At some point, however, the star begins to run out of hydrogen in its core. Its outer layers diffuse outward, swelling the star into a red giant. The star's position on the Hertzsprung Russell Diagram migrates away from the main sequence. As the amount of hydrogen dwindles, so does the radiation pressure, and the star's gravity causes the core to resume its inward collapse.
The collapse causes temperatures and pressures in the star's core to increase. Eventually, they reach the point where the fusion of helium to carbon and oxygen can take place. The process of fusing helium happens much faster than the process of fusing hydrogen. In a star whose mass is below 1.44 solar masses1, it essentially happens all at once. An immense burst of radiation blows the outer layers of the star off, turning the system into a planetary nebula with a white dwarf at the center. Any life that survived the red giant stage in the system would be obliterated by this burst, or "carbon flash".

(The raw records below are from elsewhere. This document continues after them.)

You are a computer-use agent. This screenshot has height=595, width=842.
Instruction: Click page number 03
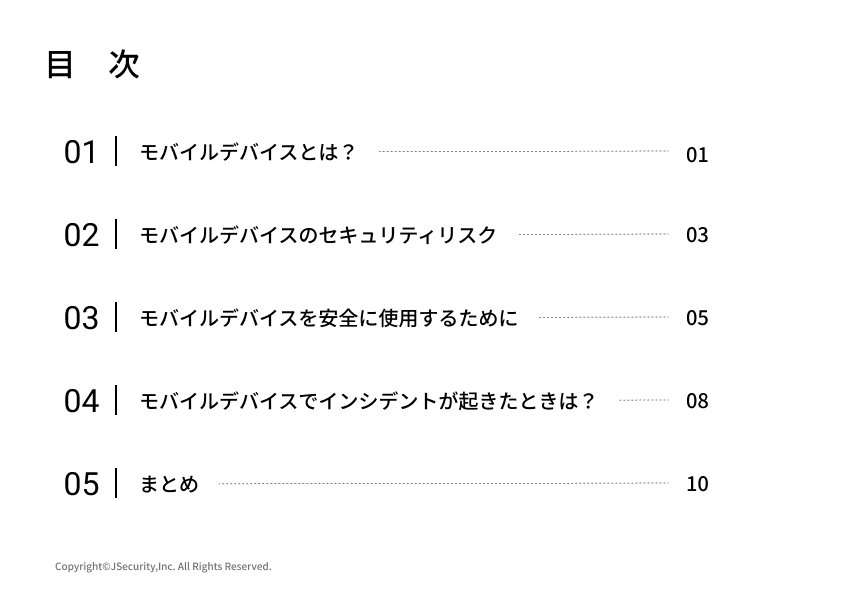pyautogui.click(x=697, y=235)
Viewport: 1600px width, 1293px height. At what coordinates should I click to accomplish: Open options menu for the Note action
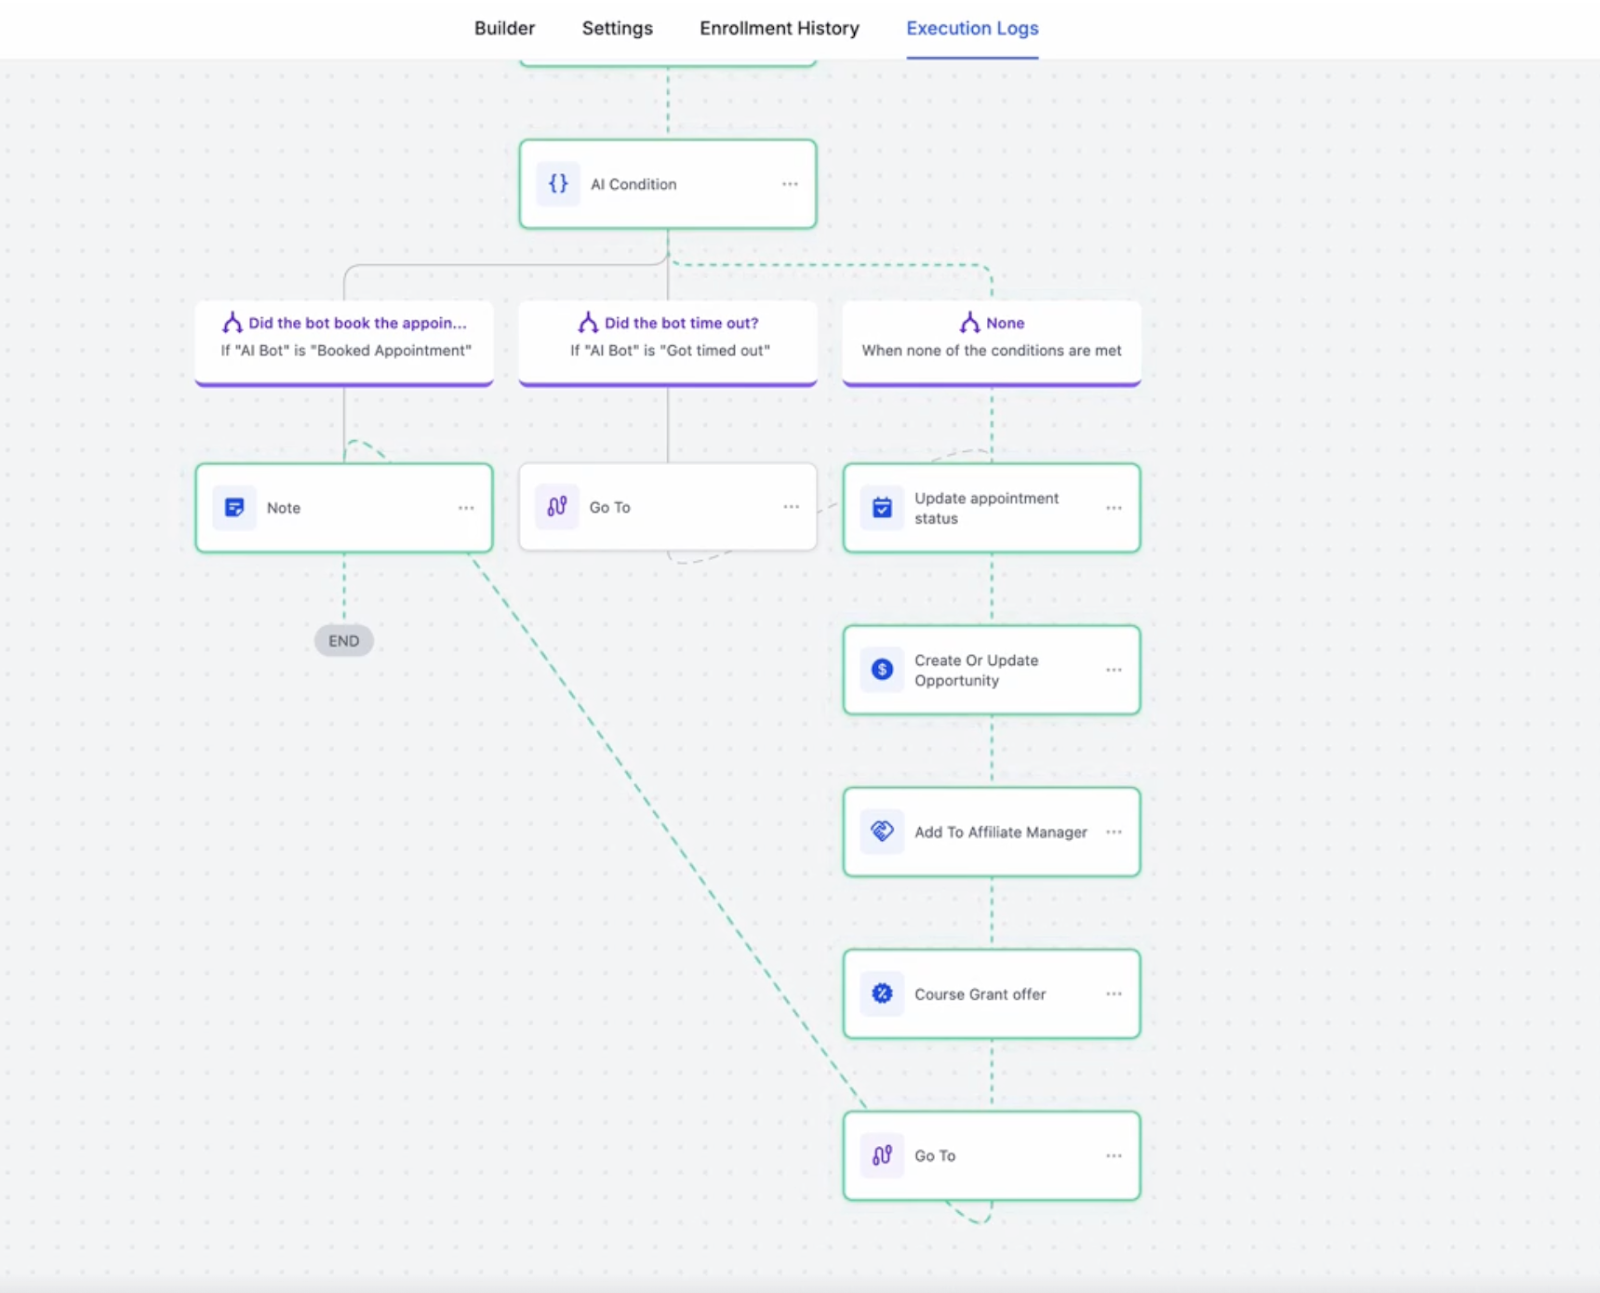click(466, 508)

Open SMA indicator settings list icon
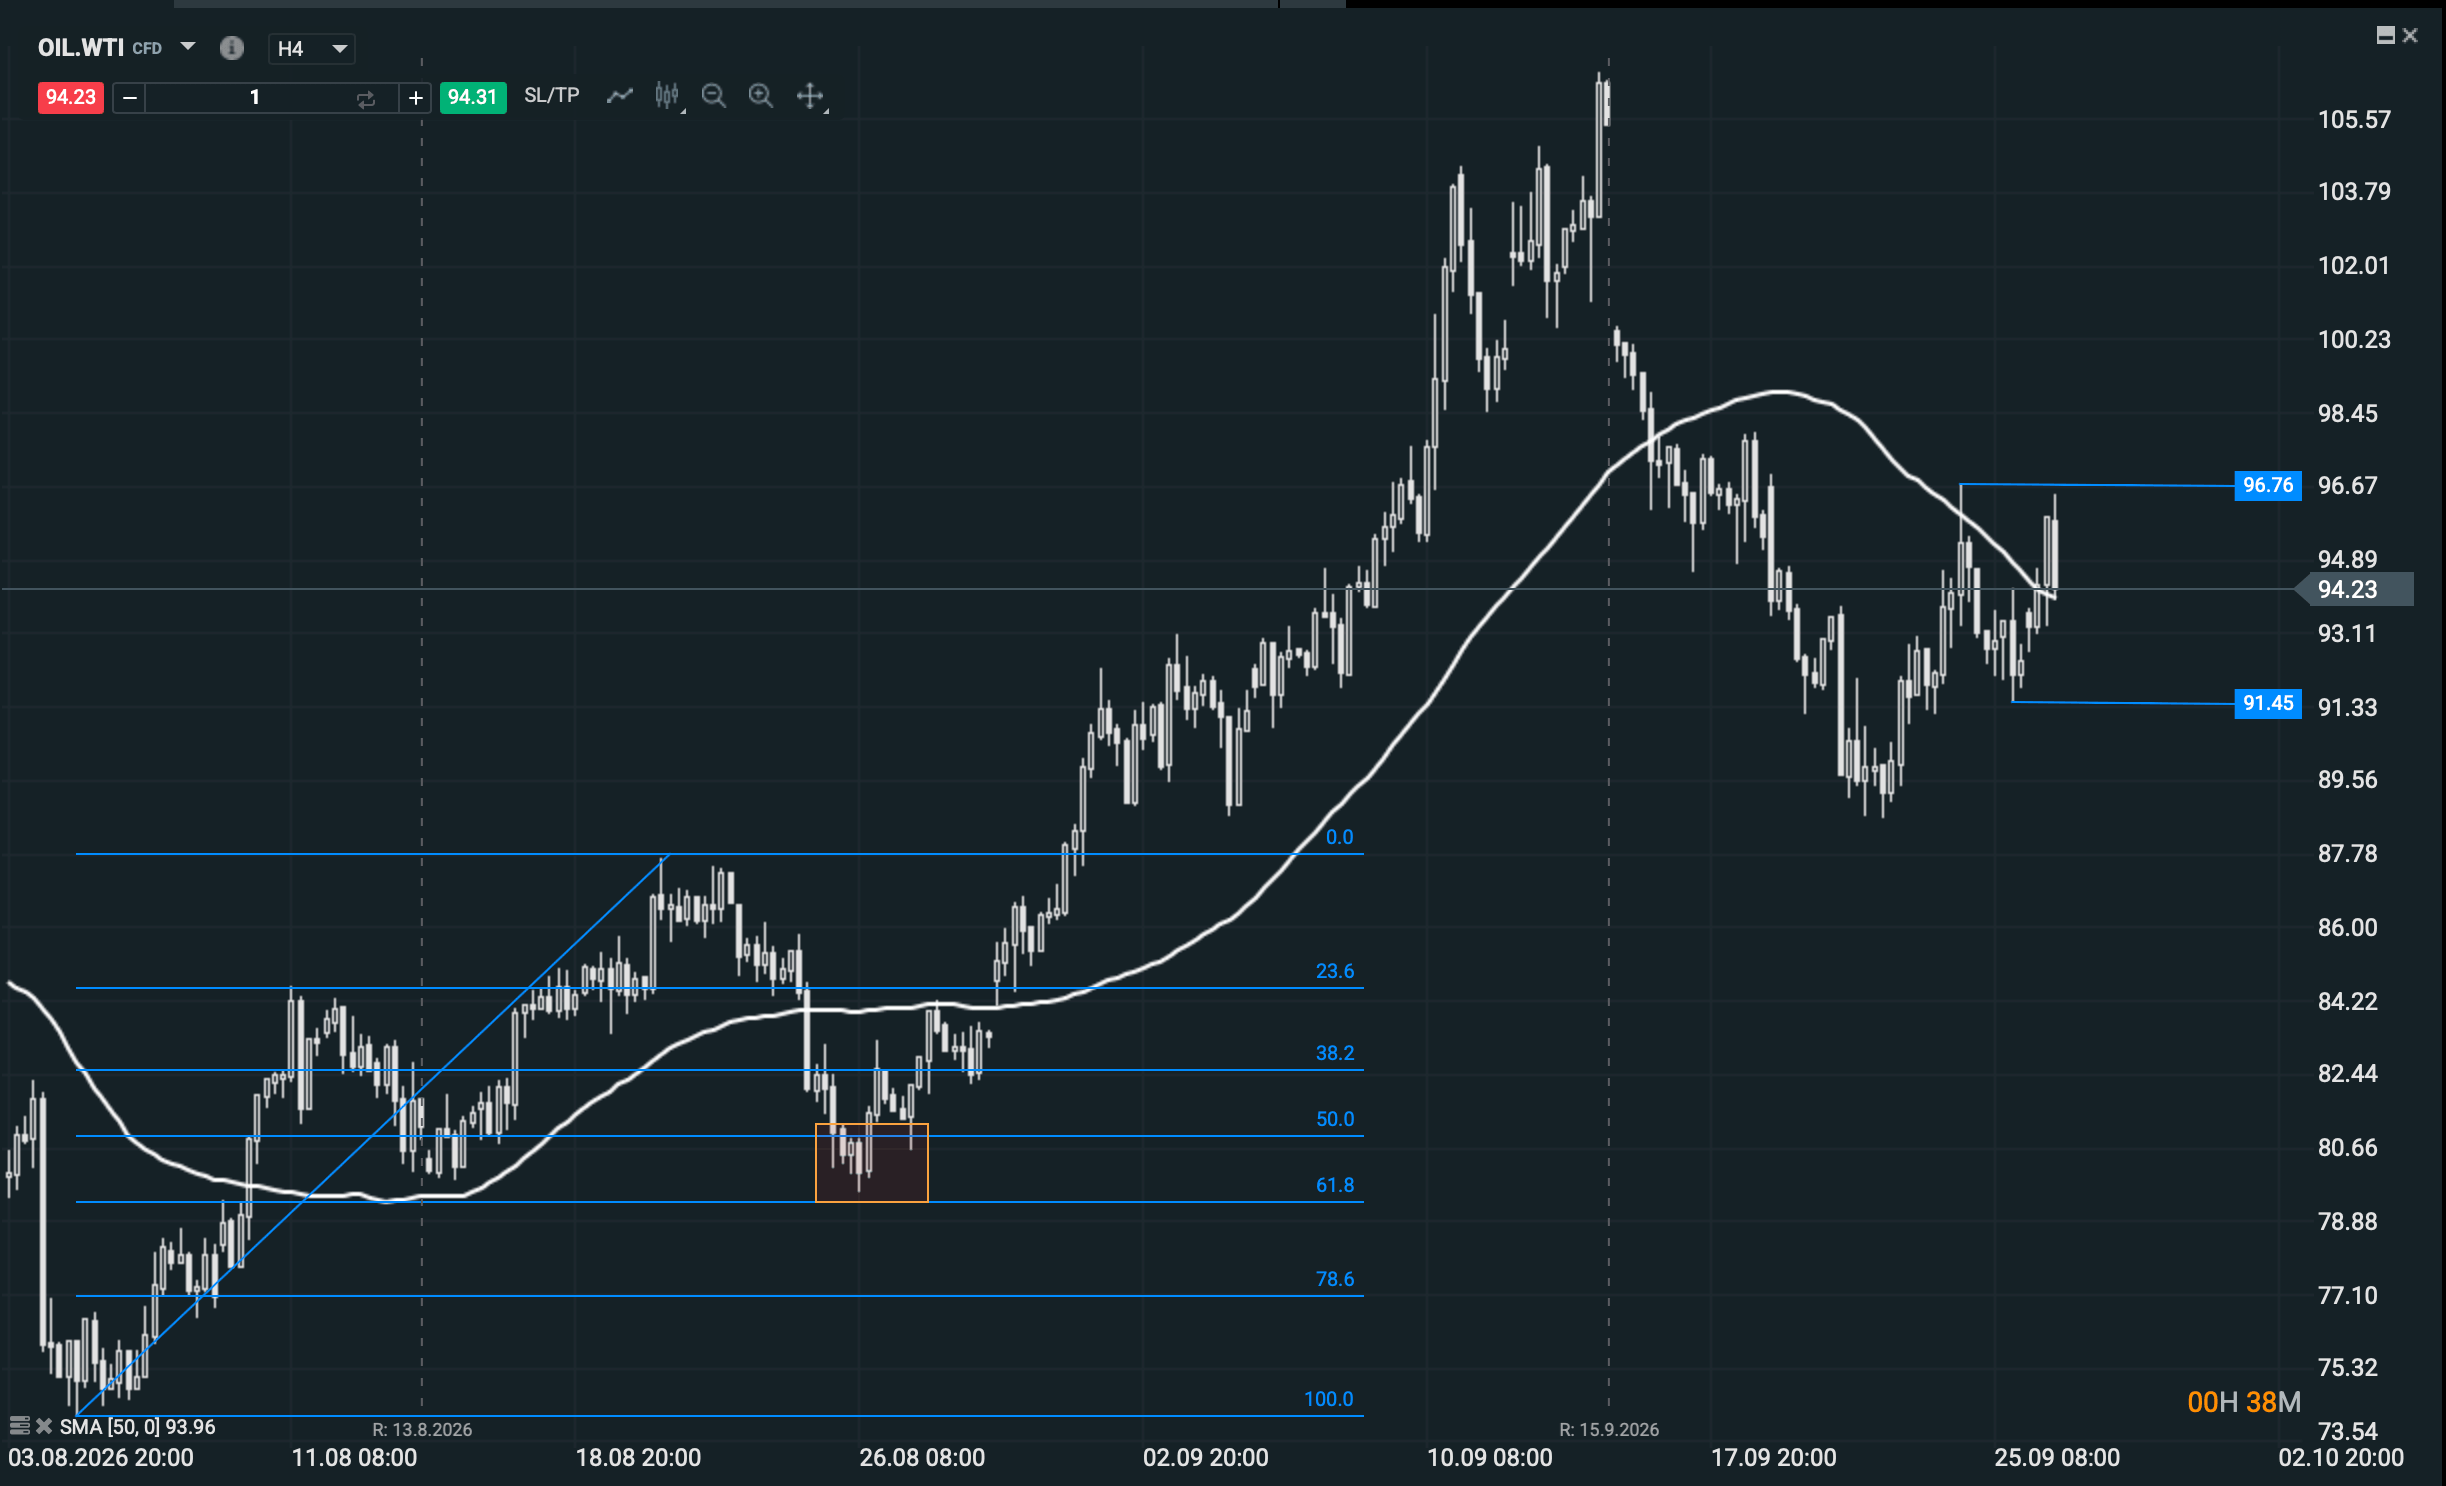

A carbon flash can also occur repeatedly if a white dwarf has a main-sequence star as a companion. The dwarf's gravity strips material away from the companion; eventually it's enough to start fusion back up, and eventually the carbon flash stage is reached, creating a Type Ia supernova event.
1On a bigger star, the cycle continues, fusing heavier elements into still heavier elements until the star explodes as a Type II supernova.